The Politeness Problem: “No More Gnomes” by Beth Mills

by | May 12, 2026 | Blogs | 0 comments

Herbert has worked very hard to be the politest kid in town. He has the medal to prove it. And then Ms. Goat arrives with a gnome.

“No More Gnomes” is a picture book about the very relatable tension between what we feel on the inside and what good manners require us to do on the outside—and what happens when the gap between those two things becomes impossible to maintain.

One Gnome Too Many

The gnome Ms. Goat brings home is, to put it politely, not polite. It is rude, inconsiderate, and deeply aggravating. Herbert grits his teeth. He finds his most courteous language. He manages. Then Ms. Goat brings home another gnome. And another. And another. And Herbert’s famous politeness begins to crack under the sheer, accumulating weight of gnome rudeness.

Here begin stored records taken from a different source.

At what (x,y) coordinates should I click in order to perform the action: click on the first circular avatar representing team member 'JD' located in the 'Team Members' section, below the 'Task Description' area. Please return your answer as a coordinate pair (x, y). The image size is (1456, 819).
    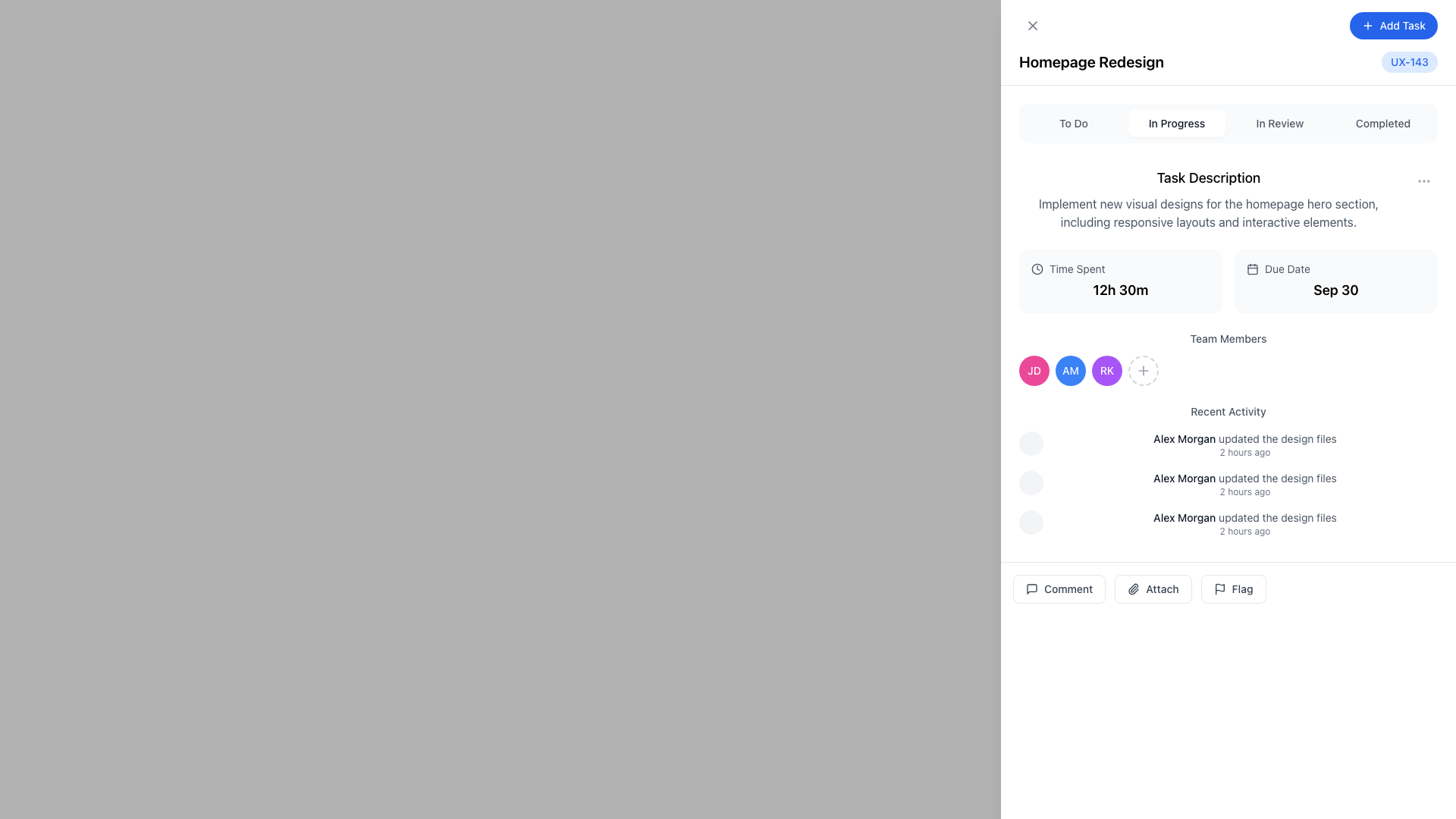
    Looking at the image, I should click on (1033, 371).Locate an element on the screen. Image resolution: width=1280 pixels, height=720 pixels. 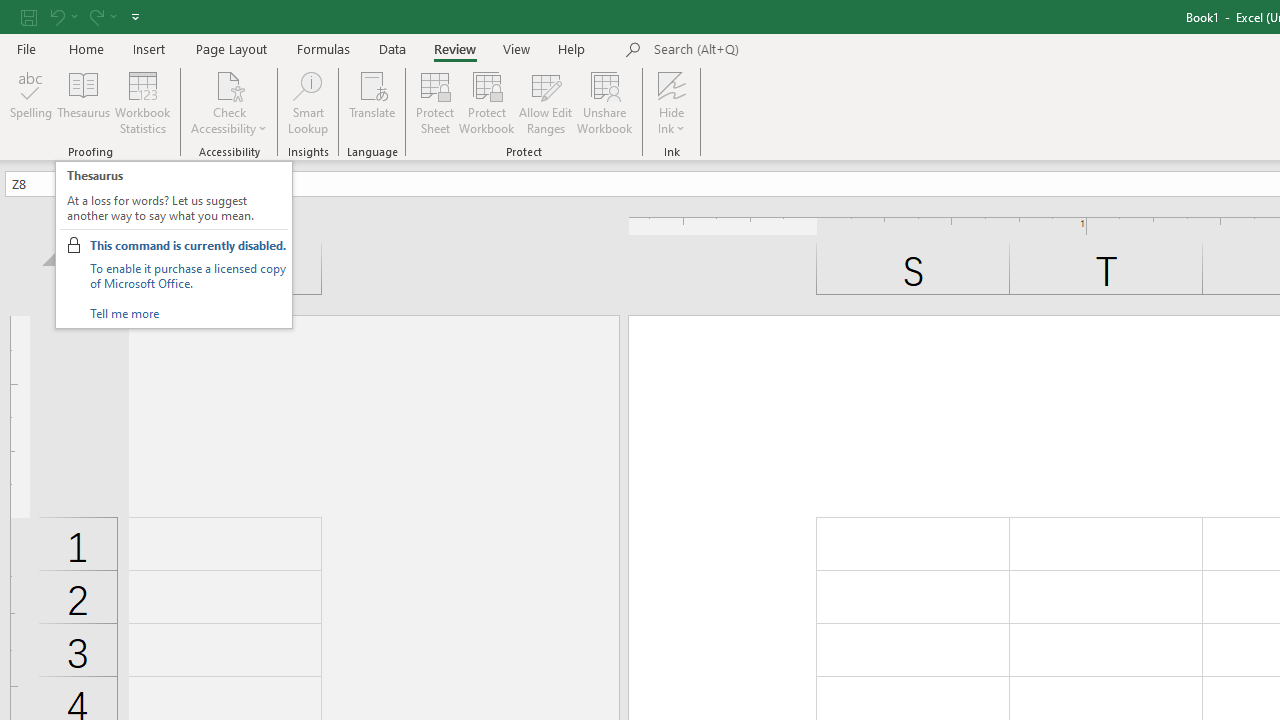
'Thesaurus...' is located at coordinates (82, 103).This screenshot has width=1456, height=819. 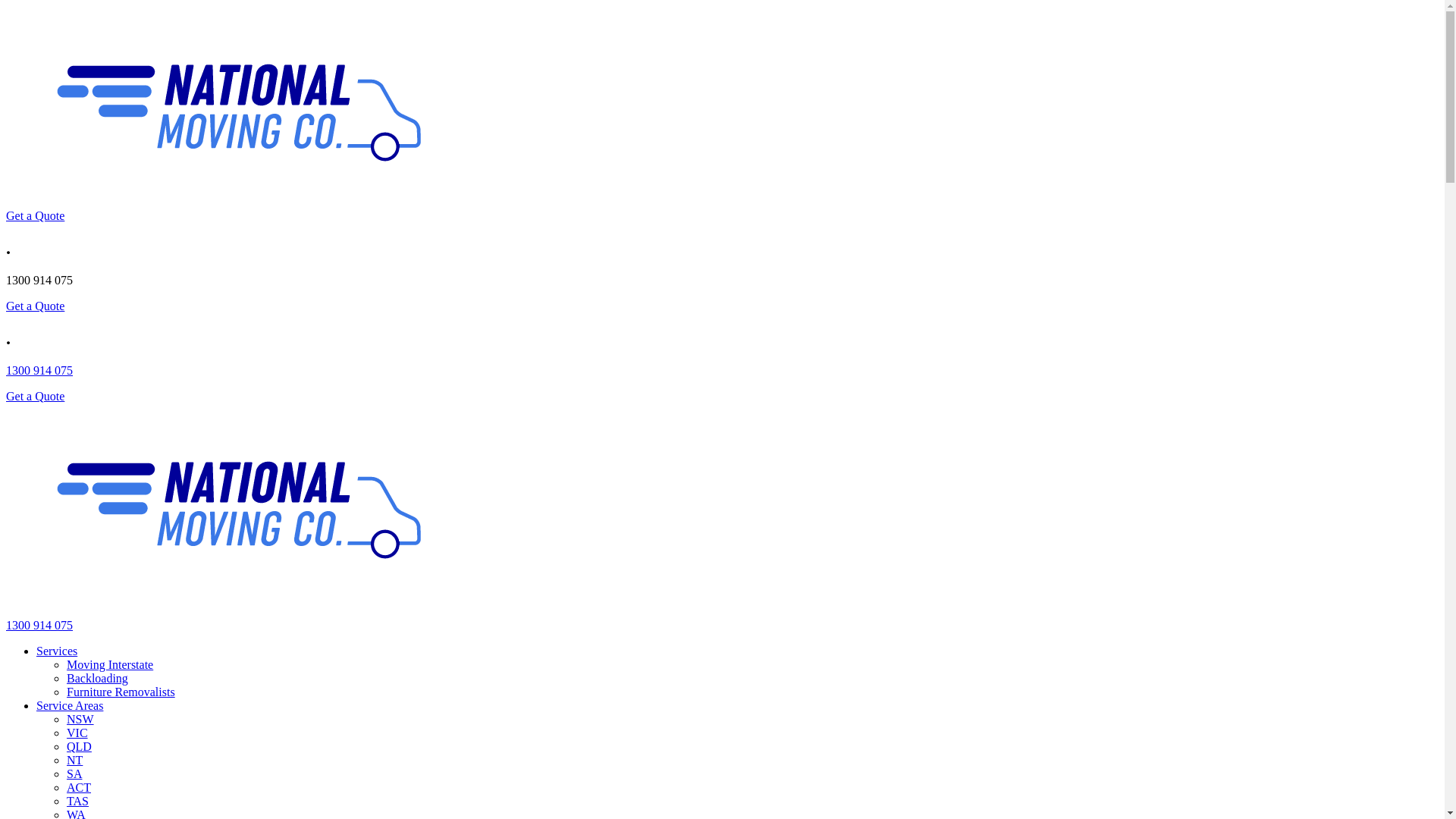 I want to click on 'QLD', so click(x=78, y=745).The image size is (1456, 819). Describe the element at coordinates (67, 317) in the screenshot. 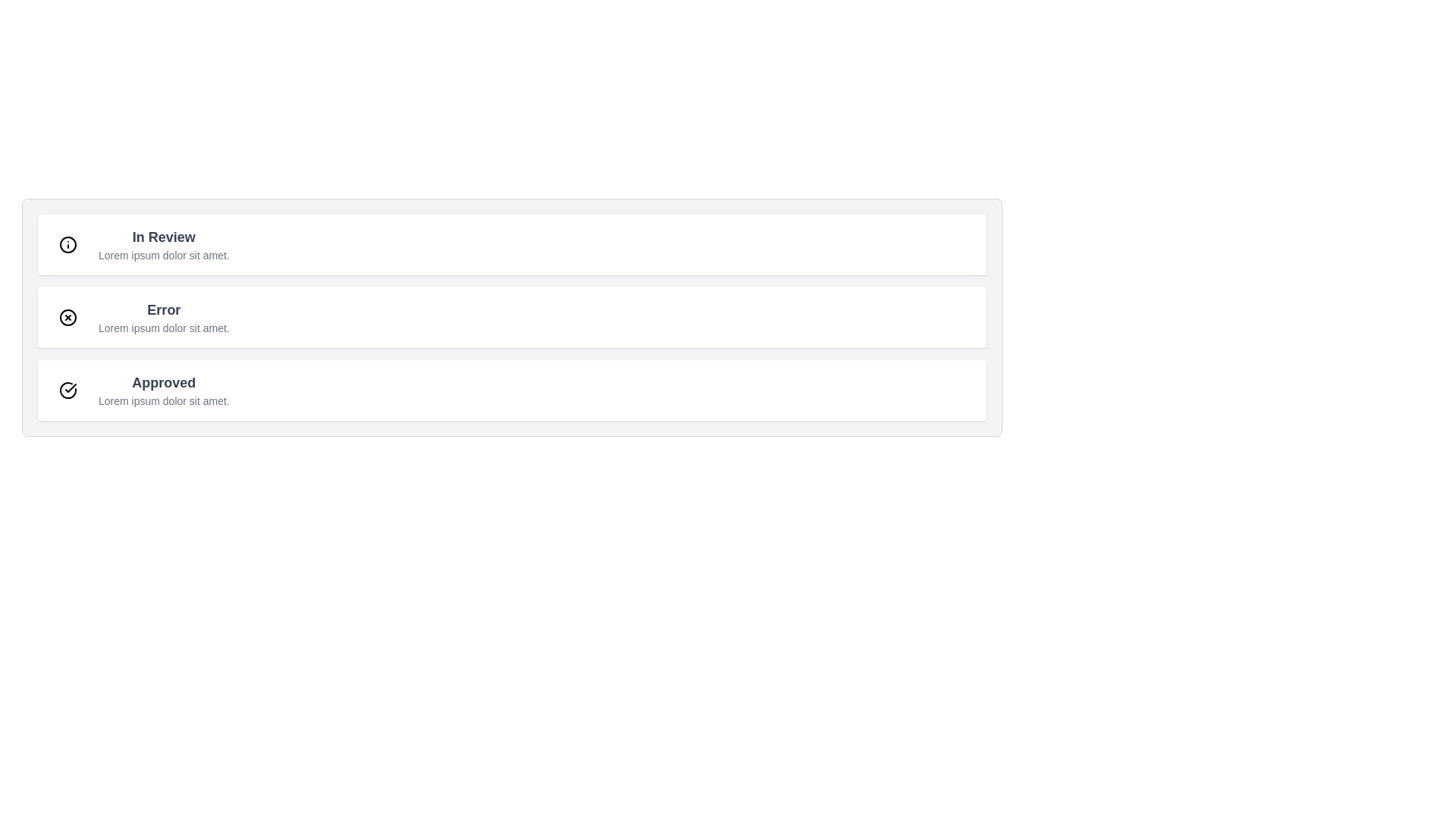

Beth Mills builds the comic tension expertly. Each new gnome is a fresh test for Herbert, and readers will delight in watching him struggle to hold it together. The escalation is funny and perfectly timed—Mills knows exactly when to add the next gnome.

The Real Problem: Speaking Up Kindly

The story’s true heart is a question children face constantly: how do you say something honest and important—”I don’t like this, please stop”—without being rude? Herbert doesn’t want to hurt Ms. Goat’s feelings. He also cannot take one more gnome. Both things are true at the same time, and figuring out how to honor both is the work of the story.

This is genuinely useful social-emotional territory. Mills treats it with humor rather than instruction, which makes it land far better. By the end, Herbert finds a way—and readers come away with a felt sense of how honest communication and kindness can coexist.

Illustrations That Match the Energy

Mills’s own illustrations bring Herbert’s mounting distress to life with expressive detail. The gnomes are rendered with appropriately smug faces, and Herbert’s increasingly strained smile is a running visual joke that gets funnier with each page turn.

Perfect For

Pre-K through Grade 2. Wonderful for classroom conversations about manners, assertiveness, and speaking up kindly. A great read-aloud for families navigating the difference between being polite and being a pushover. Highly recommended for anyone who has ever had to smile through something aggravating.